Cox regression model was used to assess the prognostic value of each signature genes according to the Cox coefficient, by which the TMEscore was established for each patient. As shown in Figure 2A, the TMEscore could effectively distinguish significantly different OS in the entire cohort. Notably, patients with high TMEscore (n = 120) had significantly better survival than those with low TMEscore (n = 354) (p < 0.0001). Additionally, we visualized the relationships of TME subtypes and TMEscore subgroups as well as patient outcomes using an alluvial diagram (Figure 2B). Moreover, TMEscore remained efficient in stratifying the patients with early-stage disease (stage I-II) into different OS (Supplementary Figures 4A, B), which exhibited its value in the external validation cohort from the GEO database as well (Supplementary Figure 4C). To be noted, even for smokers in the validation cohort, significantly different OS was also observed among the subgroups stratified by the TMEscore (Supplementary Figure 4D). A forest plot was used to summarize the predictive value of TMEscore in different patient cohorts (Figure 2C).
Figure 2 Construction and validation of the TMEscore in different LUAD datasets. (A) Kaplan-Meier curves of high- and low-TMEscore subgroups in the entire TCGA cohort; (B) Alluvial diagram showing the relationships among TME subtypes and TMEscore subgroups as well as clinical outcomes; (C) Forest plot showing the prognostic value of TMEscore in different datasets.
Association Between TMEscore and Cancer Somatic Genomes
We analyzed the somatic variations of the 492 LUAD samples in TCGA database which revealed missense mutation as the leading type of single nucleotide variant (SNV) (Supplementary Figure 5A). Meanwhile, SNV was identified as the major variant in LUADs that occurred more frequently than insertion or deletion (Supplementary Figure 5B). In addition, it was observed that C>A was the predominant SNV type in LUADs (Supplementary Figure 5C). Besides, we calculated the TMB and showed the mutation type with different colors in LUAD samples (Supplementary Figures 5D, E), as well as the top 10 mutated genes in LUADs with ranked percentages (Supplementary Figure 5F). We also mapped the landscape of mutation profiles among the three TMEclusters, which characterized the mutation types of the frequently mutated genes (Supplementary Figure 6). Waterfall plots were then used to exhibit the mutation profiles of patients with high/low-TMEscore in which various colors with annotations at the bottom represented the different mutation types and TMB levels (Figures 3A, B). Meanwhile, boxplots were applied to showing the mutation frequency of each frequently mutated genes in high- and low-TMEscore subgroups, respectively (Figures 3C, D).

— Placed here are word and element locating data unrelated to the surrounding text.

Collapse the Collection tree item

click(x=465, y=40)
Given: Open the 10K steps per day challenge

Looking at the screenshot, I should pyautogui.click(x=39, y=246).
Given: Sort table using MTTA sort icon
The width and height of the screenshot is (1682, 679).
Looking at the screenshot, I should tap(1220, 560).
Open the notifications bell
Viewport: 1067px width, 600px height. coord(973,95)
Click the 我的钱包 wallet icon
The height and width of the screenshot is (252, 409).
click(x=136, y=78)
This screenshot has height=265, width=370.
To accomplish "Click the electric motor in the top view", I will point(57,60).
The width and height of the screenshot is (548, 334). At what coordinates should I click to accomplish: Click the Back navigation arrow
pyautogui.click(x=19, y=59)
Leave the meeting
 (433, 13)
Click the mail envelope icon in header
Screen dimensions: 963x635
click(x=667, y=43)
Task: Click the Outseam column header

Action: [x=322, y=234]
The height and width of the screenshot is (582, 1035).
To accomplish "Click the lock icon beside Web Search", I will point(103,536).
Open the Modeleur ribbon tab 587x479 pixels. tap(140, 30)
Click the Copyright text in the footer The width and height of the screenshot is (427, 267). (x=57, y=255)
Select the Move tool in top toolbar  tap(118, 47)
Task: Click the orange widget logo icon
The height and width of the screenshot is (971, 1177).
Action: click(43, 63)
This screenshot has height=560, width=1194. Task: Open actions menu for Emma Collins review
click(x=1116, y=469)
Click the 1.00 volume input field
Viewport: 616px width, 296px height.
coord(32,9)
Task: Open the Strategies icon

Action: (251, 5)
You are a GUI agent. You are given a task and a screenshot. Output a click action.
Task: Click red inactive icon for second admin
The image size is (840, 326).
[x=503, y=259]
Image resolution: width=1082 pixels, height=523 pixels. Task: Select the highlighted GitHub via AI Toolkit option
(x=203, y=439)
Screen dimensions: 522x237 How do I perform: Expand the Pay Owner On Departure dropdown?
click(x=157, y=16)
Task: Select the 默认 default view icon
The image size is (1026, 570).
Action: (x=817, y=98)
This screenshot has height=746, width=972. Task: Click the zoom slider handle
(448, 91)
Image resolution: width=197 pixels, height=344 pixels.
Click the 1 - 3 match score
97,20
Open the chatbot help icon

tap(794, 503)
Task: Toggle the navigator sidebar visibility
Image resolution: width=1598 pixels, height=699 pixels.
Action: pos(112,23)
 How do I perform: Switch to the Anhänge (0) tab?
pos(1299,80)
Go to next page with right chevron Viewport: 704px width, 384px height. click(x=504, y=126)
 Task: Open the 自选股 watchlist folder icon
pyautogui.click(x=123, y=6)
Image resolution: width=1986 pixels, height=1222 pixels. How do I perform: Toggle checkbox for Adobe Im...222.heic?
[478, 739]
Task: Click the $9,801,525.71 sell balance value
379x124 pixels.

Figure 3 Mutation profiles of different TMEscore subgroups. (A, B) Waterfall plots exhibiting the mutation profiles of patients with high/low-TMEscore in which various colors with annotations at the bottom represented the different mutation types and tumor mutation burden; (C, D) Boxplots showing the mutation frequency of the 10 most frequently mutated genes in high- and low-TMEscore subgroups.
There are six classes of base substitution—C>A, C>G,C>T, T>A, T>C, T>G(all substitutions are referred to by the pyrimidine of the mutated Watson–Crick base pair)—and as we incorporated information on the bases immediately 5’ and 3’ to each mutated base, there are 96 possible mutations in this classification (30). This 96 substitution classification is particularly useful for distinguishing mutational signatures that cause the same substitutions but in different sequence contexts (30). A previous study (30) applied this approach to the 30 cancer types and revealed 21 distinct validated mutational signatures. Each mutational signature was characterized by different substitutions and was associated with epidemiological and biological features of particular cancer types. Therefore the frequency distribution of the 96 mutations based on the six classes of base substitution were analyzed in both TMEscore subgroups (Figures 4A, B). Moreover, by comparing the extracted signatures from our samples with those in COSMIC, we identified different mutational signatures between the two TMEscore subgroups. The identified signatures in both groups similarly showed a strong resemblance to COSMIC signature 13 and COSMIC signature 4 (Figures 4C, D). A high similarity to COSMIC signature 7 was also found in the high-TMEscore subgroup (Figure 4C). Meanwhile, a mutational signature similar to COSMIC signature 5 was present in the low-TMEscore subgroup (Figure 4D). As reported previously (30), COSMIC signature 13 and COSMIC signature 4 were associated with APOBEC and smoking, respectively, while COSMIC signature 7 was mainly associated with ultraviolet light.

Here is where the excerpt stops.